例えば、ミューテックスの獲得は、並行動作するスレッドのいずれかがミューテックスを開放するまで待つだけなので、受容される場合もありますが、デッドロックや人為的なスケーラビリティの問題を回避するように注意する必要があります。対照的に、条件変数を待機する処理は、その変数に信号を送信する他の処理がスケジュールされるまでブロックされる可能性があるため、推奨に強く反するパターンです。
この機能の進化で興味深いのは、await
式を使用した完了ハンドラを用いることで、Objective-C APIの非同期呼び出しが可能になる点だ。
一方のアクタ(actor)は、変更可能(mutable)なステートへの安全なアクセスを実現するために、async
とawait
の上に構築された抽象概念である。簡単に言うと、ある種のステートをカプセル化して、安全にアクセス可能な一連のメソッドを提供するものがアクタだ。
クラスとは異なり、アクタでは、可変ステートに同時アクセス可能なタスクはひとつに限定されます。
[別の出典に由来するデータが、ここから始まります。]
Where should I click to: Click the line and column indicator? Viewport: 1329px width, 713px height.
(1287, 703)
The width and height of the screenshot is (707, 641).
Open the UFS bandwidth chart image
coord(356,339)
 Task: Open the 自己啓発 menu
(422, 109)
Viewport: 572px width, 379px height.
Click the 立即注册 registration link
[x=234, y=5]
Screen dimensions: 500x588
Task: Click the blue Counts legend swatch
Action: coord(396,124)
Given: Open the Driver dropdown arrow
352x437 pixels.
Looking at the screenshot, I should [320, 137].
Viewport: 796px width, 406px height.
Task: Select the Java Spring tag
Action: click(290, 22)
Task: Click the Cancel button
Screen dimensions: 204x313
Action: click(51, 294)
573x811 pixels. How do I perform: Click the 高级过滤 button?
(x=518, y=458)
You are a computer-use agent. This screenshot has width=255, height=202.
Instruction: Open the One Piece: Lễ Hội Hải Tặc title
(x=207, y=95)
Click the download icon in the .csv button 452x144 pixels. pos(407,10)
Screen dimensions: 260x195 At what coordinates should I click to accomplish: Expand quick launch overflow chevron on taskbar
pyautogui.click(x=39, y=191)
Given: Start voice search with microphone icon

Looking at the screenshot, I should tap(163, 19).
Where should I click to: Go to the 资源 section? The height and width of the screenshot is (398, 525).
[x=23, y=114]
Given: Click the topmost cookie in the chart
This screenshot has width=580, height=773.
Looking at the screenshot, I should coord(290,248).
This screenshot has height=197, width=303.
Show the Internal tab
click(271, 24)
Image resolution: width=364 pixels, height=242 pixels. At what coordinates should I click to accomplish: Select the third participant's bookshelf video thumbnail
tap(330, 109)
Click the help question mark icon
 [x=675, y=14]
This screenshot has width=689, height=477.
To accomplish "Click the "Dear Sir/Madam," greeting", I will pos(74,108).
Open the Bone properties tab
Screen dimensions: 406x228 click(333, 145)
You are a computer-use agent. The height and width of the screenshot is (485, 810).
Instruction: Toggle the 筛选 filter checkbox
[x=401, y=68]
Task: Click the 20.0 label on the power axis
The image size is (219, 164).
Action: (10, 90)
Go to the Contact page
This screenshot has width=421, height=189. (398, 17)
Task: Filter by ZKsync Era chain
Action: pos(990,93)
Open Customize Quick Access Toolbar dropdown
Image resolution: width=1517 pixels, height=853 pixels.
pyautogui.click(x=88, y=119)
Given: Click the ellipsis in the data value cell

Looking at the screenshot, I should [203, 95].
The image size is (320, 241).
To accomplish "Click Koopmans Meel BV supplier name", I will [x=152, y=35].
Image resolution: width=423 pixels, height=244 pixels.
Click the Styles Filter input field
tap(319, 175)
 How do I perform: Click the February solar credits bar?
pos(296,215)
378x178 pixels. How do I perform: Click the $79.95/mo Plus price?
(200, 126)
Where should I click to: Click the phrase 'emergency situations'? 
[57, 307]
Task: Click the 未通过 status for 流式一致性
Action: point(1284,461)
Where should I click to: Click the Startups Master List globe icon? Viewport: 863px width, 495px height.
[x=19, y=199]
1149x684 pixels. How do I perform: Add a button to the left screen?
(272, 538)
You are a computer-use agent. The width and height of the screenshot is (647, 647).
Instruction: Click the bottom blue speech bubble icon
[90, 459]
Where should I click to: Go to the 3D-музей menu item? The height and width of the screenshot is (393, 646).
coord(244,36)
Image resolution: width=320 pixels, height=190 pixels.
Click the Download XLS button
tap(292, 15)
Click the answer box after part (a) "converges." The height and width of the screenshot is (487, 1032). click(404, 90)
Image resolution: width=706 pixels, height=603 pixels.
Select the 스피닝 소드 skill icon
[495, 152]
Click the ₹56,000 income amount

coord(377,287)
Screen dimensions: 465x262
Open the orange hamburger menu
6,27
これによって、アクタの同じインスタンスにアクセスするタスク間での安全性が保証されるのです。
Swiftアクタの例を示す。
actor TemperatureLogger {
let label: String
var measurements: [Int]
private(set) var max: Int
init(label: String, measurement: Int) {
self.label = label
self.measurements = [measurement]
self.max = measurement
}
}
アクタのメソッドは、アクタ内からは同期あるいは非同期の区別なく使用できるが、アクタの外部からステートを読み出す場合には、コンパイラによって非同期操作の使用が強要される。
Swiftの並列処理の内部動作や、Grand Central Dispatchとの違い、パフォーマンスを考慮した並行処理をSwiftで記述する方法などに興味があるならば、Apple WWDCのセッション "Swift concurrency: Behind the scenes"は必見である。
Swift 5.5は現在、Xcode 13ベータ版の一部として提供されており、Apple Developer Webサイトからダウンロードが可能だ。